Aufgabenstellung> Schreiben Sie den Abschnitt des Materials unverändert ab, der mit der Zeile beginnt, die „will (80, 74).“ enthält, und mit der Zeile endet, die „Click the Snowflake“ enthält, beide Zeilen eingeschlossen.

++++++++++++++++++++

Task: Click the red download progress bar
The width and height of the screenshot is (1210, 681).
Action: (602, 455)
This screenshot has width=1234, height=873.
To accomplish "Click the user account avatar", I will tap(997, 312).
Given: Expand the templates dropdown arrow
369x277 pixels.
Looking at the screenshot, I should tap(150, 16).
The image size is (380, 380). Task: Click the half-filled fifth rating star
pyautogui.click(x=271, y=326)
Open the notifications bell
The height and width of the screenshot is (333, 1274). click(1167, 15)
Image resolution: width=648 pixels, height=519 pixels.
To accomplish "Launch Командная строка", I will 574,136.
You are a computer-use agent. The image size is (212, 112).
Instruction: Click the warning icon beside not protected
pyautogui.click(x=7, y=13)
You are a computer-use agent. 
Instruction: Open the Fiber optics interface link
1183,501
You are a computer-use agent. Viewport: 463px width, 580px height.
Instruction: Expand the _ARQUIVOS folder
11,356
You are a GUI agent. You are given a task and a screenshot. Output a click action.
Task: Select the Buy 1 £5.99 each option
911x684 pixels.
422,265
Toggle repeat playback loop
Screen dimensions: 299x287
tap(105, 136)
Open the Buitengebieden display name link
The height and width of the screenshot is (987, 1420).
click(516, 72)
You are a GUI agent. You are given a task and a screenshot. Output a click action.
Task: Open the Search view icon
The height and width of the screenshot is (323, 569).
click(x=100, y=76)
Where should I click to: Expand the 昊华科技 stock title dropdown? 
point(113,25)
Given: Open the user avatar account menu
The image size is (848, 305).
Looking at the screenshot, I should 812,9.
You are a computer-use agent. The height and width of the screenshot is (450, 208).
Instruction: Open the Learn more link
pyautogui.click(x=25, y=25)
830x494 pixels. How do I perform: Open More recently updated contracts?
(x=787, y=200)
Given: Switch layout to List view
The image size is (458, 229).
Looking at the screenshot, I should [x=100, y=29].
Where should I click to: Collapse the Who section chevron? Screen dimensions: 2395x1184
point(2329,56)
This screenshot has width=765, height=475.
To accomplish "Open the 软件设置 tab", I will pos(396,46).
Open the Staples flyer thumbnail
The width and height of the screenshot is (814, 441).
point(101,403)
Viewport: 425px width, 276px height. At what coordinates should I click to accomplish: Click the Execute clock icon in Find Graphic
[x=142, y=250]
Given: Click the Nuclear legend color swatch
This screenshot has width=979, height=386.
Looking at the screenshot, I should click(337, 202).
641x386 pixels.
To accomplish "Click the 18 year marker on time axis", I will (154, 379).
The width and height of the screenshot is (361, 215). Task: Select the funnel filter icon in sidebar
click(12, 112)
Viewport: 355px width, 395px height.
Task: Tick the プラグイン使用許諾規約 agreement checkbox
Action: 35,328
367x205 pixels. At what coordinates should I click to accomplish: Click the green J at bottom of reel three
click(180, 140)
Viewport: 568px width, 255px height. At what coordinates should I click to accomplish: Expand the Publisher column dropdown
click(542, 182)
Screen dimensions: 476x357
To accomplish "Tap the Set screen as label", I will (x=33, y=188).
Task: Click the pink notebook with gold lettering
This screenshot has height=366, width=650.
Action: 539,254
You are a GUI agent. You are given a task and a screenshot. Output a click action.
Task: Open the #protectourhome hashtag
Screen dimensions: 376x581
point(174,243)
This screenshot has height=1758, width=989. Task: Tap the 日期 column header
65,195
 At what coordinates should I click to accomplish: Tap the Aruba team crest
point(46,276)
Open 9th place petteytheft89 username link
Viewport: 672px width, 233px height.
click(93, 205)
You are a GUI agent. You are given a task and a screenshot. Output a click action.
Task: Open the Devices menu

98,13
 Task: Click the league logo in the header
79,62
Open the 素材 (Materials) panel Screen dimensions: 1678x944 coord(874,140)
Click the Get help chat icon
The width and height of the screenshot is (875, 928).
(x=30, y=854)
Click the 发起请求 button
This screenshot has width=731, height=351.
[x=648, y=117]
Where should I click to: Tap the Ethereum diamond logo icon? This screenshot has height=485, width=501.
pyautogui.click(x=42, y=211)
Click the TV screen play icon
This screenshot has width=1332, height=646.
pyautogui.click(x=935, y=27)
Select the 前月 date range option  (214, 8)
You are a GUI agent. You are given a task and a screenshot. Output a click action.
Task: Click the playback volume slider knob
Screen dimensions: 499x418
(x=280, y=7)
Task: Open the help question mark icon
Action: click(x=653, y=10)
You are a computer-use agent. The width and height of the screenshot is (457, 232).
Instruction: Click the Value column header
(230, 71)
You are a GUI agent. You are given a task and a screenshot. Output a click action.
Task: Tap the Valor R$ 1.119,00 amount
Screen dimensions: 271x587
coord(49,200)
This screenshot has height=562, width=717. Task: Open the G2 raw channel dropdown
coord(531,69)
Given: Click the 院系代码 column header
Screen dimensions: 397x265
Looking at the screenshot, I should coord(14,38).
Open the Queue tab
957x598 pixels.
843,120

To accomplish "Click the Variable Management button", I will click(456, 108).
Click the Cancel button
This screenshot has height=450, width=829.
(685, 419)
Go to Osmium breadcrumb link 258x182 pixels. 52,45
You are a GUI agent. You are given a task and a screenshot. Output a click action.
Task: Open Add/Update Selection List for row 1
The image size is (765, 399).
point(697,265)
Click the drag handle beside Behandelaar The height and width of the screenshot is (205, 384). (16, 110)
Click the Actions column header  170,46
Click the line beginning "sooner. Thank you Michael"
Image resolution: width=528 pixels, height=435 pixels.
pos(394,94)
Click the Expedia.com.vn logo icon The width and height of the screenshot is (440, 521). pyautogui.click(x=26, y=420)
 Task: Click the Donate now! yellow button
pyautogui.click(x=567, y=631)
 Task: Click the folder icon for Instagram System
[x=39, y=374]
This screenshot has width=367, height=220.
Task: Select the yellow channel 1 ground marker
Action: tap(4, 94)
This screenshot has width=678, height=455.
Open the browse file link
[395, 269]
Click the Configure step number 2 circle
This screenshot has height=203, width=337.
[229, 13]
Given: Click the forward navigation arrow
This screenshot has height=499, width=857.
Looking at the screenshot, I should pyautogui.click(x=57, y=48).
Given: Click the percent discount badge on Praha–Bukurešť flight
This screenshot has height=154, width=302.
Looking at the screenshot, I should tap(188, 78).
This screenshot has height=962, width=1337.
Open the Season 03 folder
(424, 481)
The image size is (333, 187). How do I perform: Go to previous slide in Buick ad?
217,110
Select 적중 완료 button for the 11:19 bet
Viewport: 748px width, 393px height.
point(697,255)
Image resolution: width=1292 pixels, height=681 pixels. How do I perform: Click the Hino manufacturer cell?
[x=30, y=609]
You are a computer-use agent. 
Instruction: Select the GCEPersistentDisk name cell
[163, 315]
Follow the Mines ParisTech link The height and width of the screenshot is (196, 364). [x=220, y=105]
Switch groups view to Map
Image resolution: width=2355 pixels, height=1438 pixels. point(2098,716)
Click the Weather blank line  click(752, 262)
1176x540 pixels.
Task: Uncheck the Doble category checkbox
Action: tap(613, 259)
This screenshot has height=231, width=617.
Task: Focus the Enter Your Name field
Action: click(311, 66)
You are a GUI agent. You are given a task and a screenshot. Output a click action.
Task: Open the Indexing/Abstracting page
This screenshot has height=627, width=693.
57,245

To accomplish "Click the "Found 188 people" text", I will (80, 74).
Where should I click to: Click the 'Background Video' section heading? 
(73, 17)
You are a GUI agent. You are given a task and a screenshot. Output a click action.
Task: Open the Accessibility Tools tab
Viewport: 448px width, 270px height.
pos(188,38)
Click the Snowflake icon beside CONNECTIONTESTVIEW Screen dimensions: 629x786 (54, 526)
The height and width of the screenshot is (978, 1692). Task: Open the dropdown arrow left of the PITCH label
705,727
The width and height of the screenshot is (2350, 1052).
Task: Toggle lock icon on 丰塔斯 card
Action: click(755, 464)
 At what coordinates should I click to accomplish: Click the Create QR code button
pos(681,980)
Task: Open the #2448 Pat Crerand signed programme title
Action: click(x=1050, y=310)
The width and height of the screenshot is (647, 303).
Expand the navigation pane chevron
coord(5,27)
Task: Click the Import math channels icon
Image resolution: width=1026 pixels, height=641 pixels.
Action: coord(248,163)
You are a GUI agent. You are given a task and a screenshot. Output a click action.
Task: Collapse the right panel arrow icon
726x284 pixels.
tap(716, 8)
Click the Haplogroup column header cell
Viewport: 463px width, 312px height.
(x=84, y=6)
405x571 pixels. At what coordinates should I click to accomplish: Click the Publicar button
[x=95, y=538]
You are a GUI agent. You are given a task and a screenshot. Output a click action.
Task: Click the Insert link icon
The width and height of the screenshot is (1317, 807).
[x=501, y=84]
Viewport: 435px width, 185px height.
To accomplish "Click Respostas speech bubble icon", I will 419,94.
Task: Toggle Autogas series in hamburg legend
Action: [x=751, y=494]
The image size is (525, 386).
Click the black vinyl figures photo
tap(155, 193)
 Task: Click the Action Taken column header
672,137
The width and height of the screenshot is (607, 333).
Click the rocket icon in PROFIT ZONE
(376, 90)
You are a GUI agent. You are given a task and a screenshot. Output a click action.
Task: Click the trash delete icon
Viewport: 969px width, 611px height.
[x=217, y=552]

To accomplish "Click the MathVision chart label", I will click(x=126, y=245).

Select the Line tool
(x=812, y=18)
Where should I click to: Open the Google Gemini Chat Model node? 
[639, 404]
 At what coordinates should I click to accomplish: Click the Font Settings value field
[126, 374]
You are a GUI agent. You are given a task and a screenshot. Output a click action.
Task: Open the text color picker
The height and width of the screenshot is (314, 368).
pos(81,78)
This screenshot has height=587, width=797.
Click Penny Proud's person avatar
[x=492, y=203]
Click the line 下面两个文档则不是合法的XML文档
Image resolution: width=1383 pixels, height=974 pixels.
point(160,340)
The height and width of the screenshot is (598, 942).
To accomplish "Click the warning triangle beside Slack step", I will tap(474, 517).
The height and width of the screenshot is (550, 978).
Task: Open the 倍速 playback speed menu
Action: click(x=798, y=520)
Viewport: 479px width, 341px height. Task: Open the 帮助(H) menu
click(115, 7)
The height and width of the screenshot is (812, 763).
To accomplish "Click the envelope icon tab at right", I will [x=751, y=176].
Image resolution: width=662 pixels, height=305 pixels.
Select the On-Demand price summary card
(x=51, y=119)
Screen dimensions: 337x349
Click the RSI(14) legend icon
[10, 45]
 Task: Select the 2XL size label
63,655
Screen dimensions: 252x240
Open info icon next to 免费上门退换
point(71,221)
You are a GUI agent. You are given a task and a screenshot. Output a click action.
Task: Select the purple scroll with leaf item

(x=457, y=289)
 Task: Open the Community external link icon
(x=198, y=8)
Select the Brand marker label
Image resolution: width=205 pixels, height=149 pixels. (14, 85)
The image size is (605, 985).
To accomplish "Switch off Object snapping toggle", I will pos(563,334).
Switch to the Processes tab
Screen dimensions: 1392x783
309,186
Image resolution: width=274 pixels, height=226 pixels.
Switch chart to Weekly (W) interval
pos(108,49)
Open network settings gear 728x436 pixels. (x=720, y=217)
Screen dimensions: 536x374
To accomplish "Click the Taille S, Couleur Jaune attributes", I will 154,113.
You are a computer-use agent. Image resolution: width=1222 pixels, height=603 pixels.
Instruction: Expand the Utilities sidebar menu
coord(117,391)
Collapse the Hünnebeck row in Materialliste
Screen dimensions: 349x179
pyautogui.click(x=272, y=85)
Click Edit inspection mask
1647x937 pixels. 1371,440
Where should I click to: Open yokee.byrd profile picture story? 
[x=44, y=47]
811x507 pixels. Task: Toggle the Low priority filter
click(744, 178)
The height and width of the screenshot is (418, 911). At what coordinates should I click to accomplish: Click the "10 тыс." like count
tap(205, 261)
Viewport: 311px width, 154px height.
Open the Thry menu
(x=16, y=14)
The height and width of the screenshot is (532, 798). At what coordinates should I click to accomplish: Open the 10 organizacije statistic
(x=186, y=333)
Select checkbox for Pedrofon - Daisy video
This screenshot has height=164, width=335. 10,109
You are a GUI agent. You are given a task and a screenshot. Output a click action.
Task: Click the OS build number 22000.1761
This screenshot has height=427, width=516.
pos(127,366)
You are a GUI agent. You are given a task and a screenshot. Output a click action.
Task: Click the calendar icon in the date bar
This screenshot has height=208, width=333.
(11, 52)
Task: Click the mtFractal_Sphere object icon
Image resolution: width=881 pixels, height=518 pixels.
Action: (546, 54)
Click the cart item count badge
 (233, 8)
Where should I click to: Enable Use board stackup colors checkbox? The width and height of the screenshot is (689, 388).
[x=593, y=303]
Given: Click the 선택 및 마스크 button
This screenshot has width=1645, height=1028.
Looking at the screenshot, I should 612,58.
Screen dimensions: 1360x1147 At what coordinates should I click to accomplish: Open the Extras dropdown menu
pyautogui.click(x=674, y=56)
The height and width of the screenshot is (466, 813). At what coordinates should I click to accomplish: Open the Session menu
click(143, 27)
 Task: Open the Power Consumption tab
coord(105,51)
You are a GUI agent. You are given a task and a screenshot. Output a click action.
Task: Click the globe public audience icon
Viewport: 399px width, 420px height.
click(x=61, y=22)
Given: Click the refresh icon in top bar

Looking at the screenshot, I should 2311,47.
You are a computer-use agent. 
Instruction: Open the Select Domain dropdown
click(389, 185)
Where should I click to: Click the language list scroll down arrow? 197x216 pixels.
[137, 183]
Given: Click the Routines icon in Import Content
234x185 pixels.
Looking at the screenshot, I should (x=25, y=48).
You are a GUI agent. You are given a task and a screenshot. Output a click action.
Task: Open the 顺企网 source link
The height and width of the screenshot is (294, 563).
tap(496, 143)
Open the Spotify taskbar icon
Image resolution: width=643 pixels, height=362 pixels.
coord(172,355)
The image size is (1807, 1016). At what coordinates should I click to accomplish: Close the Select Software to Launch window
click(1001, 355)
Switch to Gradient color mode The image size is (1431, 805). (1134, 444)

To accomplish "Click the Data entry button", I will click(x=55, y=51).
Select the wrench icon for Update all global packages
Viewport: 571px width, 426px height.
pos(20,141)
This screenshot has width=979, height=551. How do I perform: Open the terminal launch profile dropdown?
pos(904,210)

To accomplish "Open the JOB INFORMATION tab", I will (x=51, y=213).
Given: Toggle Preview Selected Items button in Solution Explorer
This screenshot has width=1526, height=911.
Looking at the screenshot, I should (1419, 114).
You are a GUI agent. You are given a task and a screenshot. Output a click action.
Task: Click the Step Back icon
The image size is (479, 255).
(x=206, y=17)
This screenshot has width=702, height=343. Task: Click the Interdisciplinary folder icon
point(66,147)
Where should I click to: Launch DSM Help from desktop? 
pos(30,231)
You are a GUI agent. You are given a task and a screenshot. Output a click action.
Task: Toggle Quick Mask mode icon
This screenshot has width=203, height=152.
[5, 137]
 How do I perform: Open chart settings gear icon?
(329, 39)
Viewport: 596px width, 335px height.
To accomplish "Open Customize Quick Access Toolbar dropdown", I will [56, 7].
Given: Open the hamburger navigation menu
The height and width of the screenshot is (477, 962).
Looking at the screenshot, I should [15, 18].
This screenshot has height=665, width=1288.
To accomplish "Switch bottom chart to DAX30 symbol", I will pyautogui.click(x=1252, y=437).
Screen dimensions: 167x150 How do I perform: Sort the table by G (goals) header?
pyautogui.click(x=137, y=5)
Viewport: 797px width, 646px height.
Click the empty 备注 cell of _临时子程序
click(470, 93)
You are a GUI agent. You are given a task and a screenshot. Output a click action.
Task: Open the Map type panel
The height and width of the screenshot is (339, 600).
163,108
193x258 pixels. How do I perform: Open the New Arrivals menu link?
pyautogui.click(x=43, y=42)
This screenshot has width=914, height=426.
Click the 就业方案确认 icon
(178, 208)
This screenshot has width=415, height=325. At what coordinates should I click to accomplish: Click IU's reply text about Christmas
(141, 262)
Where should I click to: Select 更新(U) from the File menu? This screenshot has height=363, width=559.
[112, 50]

++++++++++++++++++++

Schriftliche Antwort>
To accomplish "Click the "Found 188 people" text", I will (80, 74).
Where should I click to: Click the 'Background Video' section heading? 
(73, 17)
You are a GUI agent. You are given a task and a screenshot. Output a click action.
Task: Open the Accessibility Tools tab
Viewport: 448px width, 270px height.
pos(188,38)
Click the Snowflake icon beside CONNECTIONTESTVIEW Screen dimensions: 629x786 (54, 526)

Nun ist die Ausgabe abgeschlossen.